DEV Community: James AI

Opus 4.7 First Look: I Tested the Day-Old Model Against 3 Other Claudes on 10 Real Tasks

James AI — Fri, 17 Apr 2026 15:41:52 +0000

Evaluated on April 18, 2026 using AgentHunter Eval v0.4.0

Anthropic released Claude Opus 4.7 on April 17, 2026. I ran it through the same 10-task evaluation I used for Opus 4.6, Sonnet 4.6, and Haiku 4.5 — this time with real token tracking so I could report dollar cost, not just pass rate.

TL;DR

Model	Tasks Passed	Avg Time	Total Cost	Cost / Task
Claude Opus 4.7	10/10	8.4s	$0.559	$0.056
Claude Opus 4.6	10/10	9.8s	$0.437	$0.044
Claude Sonnet 4.6	10/10	9.8s	$0.110	$0.011
Claude Haiku 4.5	8/10	4.6s	$0.030	$0.003

Opus 4.7 is the new accuracy king and it's also faster than 4.6. It costs ~27% more than 4.6 in total ($0.56 vs $0.44) but finishes tasks 14% faster on average. If you were using Opus 4.6, there's no reason not to upgrade.

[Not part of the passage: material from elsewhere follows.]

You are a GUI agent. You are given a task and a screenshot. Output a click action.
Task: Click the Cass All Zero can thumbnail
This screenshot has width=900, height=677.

Sonnet 4.6 is the sleeper. Perfect 10/10 accuracy at 1/5 the cost of Opus 4.7. Unless you specifically need the extra edge Opus brings on adversarial tasks, Sonnet is the right default for most production agent work.

The 10 Tasks

Five coding tasks, five writing tasks. All graded by an independent LLM judge against human-written pass/fail criteria.

Coding (5 tasks)

Task	Opus 4.7	Opus 4.6	Sonnet 4.6	Haiku 4.5
Create a word count CLI	PASS (4.1s)	PASS (5.0s)	PASS (4.8s)	PASS (2.7s)
Fix a sorting bug	PASS (3.8s)	PASS (3.8s)	PASS (2.9s)	PASS (2.2s)
Analyze CSV sales data	PASS (4.7s)	PASS (4.7s)	PASS (4.7s)	FAIL (3.3s)
Write unit tests	PASS (13.3s)	PASS (17.8s)	PASS (13.6s)	PASS (7.5s)
Refactor repetitive code	PASS (5.8s)	PASS (7.2s)	PASS (4.7s)	PASS (3.0s)

Writing & Docs (5 tasks)

Task	Opus 4.7	Opus 4.6	Sonnet 4.6	Haiku 4.5
Write a professional email	PASS (9.5s)	PASS (12.4s)	PASS (9.7s)	PASS (4.0s)
Summarize a technical doc	PASS (8.3s)	PASS (9.6s)	PASS (8.0s)	PASS (4.1s)
Backup shell script	PASS (5.3s)	PASS (5.7s)	PASS (7.9s)	PASS (3.3s)
Convert JSON to CSV	PASS (8.6s)	PASS (8.6s)	PASS (10.7s)	PASS (5.4s)
Write a project README	PASS (20.6s)	PASS (22.7s)	PASS (31.6s)	FAIL (10.0s)

Key Findings

1. Opus 4.7 is faster than 4.6, not slower

This is the surprise. Model version bumps usually trade off speed for capability — bigger model, longer generations. Opus 4.7 is the opposite: 8.4s average vs 4.6's 9.8s, a 14% improvement. On the README task specifically (the longest task in the suite), 4.7 finished in 20.6s vs 4.6's 22.7s.

Same pass rate, less latency, ~27% more cost. For interactive agent workloads where latency matters, the upgrade is worth it.

2. Sonnet 4.6 is the cost-adjusted winner

Sonnet 4.6 matches Opus 4.7's 10/10 accuracy on this suite at $0.11 total vs $0.56 — 5× cheaper. The gap between Sonnet and Opus used to be "Sonnet is fine if you're okay with 90% accuracy." As of this benchmark, there's no accuracy gap on these 10 tasks.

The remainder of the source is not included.